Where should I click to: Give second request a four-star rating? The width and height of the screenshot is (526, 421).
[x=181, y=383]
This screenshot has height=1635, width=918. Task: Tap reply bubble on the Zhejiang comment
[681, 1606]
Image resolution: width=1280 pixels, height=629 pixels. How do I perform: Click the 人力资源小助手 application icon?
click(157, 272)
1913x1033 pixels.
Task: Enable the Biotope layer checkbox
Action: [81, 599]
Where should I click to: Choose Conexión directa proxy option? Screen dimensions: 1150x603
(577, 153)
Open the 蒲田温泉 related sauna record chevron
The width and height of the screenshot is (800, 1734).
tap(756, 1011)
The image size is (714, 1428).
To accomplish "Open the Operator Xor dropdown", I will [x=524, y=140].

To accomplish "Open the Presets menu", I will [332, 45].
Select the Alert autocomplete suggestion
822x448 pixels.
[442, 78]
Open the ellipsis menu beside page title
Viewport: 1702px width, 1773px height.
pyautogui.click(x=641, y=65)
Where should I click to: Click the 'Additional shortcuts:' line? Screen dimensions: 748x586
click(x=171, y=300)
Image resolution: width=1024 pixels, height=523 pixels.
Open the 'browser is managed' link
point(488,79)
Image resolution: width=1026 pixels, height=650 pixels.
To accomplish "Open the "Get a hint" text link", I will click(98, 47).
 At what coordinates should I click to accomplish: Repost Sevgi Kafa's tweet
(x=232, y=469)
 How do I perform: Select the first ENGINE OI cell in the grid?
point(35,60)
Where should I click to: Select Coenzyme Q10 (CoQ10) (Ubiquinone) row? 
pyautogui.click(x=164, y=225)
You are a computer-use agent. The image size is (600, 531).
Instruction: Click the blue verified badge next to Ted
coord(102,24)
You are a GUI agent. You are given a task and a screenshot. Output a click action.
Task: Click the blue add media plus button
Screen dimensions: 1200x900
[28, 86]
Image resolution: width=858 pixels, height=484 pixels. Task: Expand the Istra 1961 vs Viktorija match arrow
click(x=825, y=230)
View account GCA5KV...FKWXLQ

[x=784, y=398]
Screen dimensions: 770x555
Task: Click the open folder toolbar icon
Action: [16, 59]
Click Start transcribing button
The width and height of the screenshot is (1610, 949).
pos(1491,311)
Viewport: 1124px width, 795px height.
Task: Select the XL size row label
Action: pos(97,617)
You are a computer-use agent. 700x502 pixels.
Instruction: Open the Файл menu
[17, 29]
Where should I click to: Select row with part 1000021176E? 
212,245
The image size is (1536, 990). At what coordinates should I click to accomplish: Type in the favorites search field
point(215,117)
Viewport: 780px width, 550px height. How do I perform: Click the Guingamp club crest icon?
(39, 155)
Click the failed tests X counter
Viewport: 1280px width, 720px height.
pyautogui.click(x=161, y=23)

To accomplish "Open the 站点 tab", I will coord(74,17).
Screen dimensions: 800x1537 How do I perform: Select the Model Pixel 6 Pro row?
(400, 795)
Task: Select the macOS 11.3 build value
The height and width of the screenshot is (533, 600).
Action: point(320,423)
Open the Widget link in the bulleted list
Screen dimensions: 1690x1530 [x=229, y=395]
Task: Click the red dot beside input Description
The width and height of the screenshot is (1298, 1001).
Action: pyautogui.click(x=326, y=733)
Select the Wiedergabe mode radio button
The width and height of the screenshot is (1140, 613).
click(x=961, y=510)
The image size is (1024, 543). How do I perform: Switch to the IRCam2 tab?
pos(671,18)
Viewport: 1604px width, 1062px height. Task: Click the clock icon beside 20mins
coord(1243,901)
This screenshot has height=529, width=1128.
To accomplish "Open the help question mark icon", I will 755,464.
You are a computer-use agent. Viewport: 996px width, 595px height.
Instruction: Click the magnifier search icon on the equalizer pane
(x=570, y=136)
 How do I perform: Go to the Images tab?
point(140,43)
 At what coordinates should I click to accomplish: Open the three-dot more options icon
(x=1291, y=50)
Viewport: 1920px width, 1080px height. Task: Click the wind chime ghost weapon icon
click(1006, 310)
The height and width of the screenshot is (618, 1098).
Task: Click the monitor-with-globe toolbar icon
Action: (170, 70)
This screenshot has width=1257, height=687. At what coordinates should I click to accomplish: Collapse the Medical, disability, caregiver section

WHAT YOU NEED TO DO
Exactly the lines from the one containing "Viewport: 1920px width, 1080px" through the end of the listing above, inclusive, are to be written out, and no others.

EXERCISE SOLUTION
Viewport: 1920px width, 1080px height. Task: Click the wind chime ghost weapon icon
click(1006, 310)
The height and width of the screenshot is (618, 1098).
Task: Click the monitor-with-globe toolbar icon
Action: (170, 70)
This screenshot has width=1257, height=687. At what coordinates should I click to accomplish: Collapse the Medical, disability, caregiver section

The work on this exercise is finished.